Abaixo, segue um roteiro para refletir sobre os riscos financeiros e econômicos das próximas semanas.
1
Como e
por que
começou o
tumulto nos
mercados
financeiros?
As perdas nas Bolsas de
todo o mundo começaram depois da queda
abrupta de 8,8% na Bolsa
chinesa de Xangai, na terça-feira. Mas tornou-se
quase consenso que tumulto global da intensidade e da extensão observadas nesta semana não
poderia ter sido causado
por uma Bolsa chinesa.
A queda de Xangai "tocou o despertador" que
acordou os mercados. Isto é, foi um alerta que levou investidores a perceberem os risco na economia americana, assim como os perigos do excesso
de investimento em aplicações de alto risco nas finanças mundiais.
O valor de mercado das
empresas nas Bolsas chinesas equivale a 5% do
valor das Bolsas americanas. A participação estrangeira na Bolsa chinesa é desprezível. O efeito
chinês foi o de uma espoleta sobre uma bomba
muito maior, o mercado
americano, que este sim
provocou efeitos em cadeia no resto do mundo.
Por que a espoleta chinesa detonou a bomba
americana? O assunto é
controverso.
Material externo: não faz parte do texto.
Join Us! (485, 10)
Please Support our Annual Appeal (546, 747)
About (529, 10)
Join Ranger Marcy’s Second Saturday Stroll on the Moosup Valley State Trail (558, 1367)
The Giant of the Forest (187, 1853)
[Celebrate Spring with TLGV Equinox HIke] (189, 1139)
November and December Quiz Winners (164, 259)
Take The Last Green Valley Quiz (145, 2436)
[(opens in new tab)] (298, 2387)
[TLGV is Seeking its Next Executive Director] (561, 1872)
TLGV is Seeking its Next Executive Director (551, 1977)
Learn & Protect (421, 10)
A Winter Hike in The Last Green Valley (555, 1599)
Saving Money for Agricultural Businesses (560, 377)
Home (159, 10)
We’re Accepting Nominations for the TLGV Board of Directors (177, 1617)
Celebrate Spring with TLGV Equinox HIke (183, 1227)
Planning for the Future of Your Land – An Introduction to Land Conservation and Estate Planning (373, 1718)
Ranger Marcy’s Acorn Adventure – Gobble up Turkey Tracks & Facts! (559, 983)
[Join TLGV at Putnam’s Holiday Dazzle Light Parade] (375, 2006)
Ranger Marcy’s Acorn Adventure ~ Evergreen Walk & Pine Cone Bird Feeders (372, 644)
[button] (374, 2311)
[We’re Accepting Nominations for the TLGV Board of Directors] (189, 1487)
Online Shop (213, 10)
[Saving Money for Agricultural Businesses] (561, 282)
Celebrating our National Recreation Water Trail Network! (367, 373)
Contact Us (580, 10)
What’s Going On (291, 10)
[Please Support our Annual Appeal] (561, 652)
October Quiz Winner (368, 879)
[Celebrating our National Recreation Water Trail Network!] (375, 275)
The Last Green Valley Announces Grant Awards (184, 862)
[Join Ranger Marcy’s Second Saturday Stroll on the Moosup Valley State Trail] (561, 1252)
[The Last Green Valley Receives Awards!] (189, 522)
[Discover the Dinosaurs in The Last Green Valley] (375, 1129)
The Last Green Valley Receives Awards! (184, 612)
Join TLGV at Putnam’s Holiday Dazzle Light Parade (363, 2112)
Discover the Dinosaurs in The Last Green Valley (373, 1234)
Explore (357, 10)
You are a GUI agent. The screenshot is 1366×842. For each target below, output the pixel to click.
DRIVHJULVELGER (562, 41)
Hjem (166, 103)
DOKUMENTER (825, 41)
Mas pode
ter havido uma combinação de três fatores.
Um, o "contágio da síndrome da China" (uma
reação mais emocional
do que baseada em perdas reais).
Dois, a resposta a más
notícias sobre a atividade
produtiva nos Estados
Unidos.
Três, uma súbita percepção de que as Bolsas
americanas talvez estejam valorizadas demais
para uma economia que
está crescendo menos
-era hora de embolsar
ganhos de capital antes
que as ações começassem
a se desvalorizar.
Como os mercados financeiros mundiais são
interconectados, perdas
nas Bolsas americanas
desencadeiam pânico e a
necessidade de liqüidar
ou alterar investimentos
em outros mercados, a
fim de reduzir perdas e
fugir de riscos maiores.
2
A instabilidade nas
Bolsas e na
finança
mundial vai
continuar?
O tumulto nas Bolsas
dos EUA provocou o efeito de uma pedra que cai
num lago. No mínimo, as
ondas de instabilidade
vão continuar até que os
investidores tenham
reorganizado suas aplicações financeiras.
A variação excessiva de
preços num mercado de
US$ 27 trilhões (R$ 57
trilhões), como o mercado acionário dos Estados
Unidos, altera as estratégias financeiras no mundo inteiro.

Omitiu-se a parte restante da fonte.